On this case the defendants have set up two grounds of defence: first, that the policy was discharged and vacated by the directors on the 27th of July, 1852, before the loss happened; second, that the insurance was suspended from and after the 24th of March, 1851, by the neglect of the plaintiff to pay the assessment of January, 1851, which was demanded March 13, 1851, and continued to be suspended down to the time of the loss. It is understood that the defendants now waive the first of these objections, and rely on the second.

The plaintiff contends that the by-law relied on by the defendants is void, because it is in conflict with the act of incorporation, and with the contract of the defendants; and also maintains that the true construction of the by-law requires of the company some act to suspend the risk; whereas the defendants insist that the risk, under the by-law, was suspended by the mere lapse of ten days after the neglect of the plaintiff to pay the assessment on demand.

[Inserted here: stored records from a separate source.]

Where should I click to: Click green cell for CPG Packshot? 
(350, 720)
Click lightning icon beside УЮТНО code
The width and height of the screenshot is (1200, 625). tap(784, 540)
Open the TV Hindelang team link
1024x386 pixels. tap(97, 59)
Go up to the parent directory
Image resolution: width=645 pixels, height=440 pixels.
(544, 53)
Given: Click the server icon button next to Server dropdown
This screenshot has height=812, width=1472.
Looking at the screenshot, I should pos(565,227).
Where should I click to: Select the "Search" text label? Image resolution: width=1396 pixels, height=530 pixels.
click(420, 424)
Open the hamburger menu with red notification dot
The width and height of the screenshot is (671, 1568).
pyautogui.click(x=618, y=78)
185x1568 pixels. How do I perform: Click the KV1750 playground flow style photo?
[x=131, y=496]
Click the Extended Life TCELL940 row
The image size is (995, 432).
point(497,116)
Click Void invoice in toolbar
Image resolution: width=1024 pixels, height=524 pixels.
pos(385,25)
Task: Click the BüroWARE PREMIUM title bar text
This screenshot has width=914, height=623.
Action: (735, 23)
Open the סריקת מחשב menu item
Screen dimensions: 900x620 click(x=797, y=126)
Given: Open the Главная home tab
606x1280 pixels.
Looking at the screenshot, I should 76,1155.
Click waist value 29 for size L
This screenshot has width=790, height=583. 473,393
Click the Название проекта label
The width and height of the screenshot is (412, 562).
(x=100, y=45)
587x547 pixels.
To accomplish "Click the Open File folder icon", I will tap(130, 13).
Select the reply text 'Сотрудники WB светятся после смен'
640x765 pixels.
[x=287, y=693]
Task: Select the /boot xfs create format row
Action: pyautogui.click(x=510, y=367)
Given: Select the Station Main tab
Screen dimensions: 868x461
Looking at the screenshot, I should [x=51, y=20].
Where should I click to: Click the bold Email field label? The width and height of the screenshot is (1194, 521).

The plaintiff also takes the ground, that, on the facts appearing in this case, the defendants must be held to have waived their right to insist on this defence as against Davis, the mortgagor and assignee of the policy.

Taking the by-law to be valid, and giving to it the construction contended for by the defendants, how does the case stand on the other point!

On the 23d of May, 1852, Hale, this plaintiff, sold the prem*298ises to Davis, and assigned the policy to him, and to secure the purchase money Davis mortgaged back the premises, and with the mortgage reassigned the policy for additional security. Davis was interested in the policy after the assignment to the plaintiff, and is interested in the loss, because, if the plaintiff recover, the money will be applied to extinguish or reduce his debt to the plaintiff, and this interest of Davis will be protected in a suit at law. Albee v. Little, 5 N. H. 277.

What state of facts existed on the 23d of May, 1852, when Davis purchased the premises and took his assignment of the policy? An assessment had been made on the first of January, 1851, which had been demanded on the 13th of March, 1851, and payment refused; and by virtue of the by-law, on the construction given to it by the defendants, the risk had become suspended on the 23d of March, 1851, and remained suspended at the time of the assignment. This assessment had been returned on the 28th of June, 1851, as uncollectable, and on the 26th of December, 1851, had been recommitted to the same agent for collection, and was then in his hands uncollected; and since the recommitment the directors had received no information from the agent on the subject. In the meantime a second assessment had been made on the policy, and committed for collection to the same agent on the 3d of March, 1852.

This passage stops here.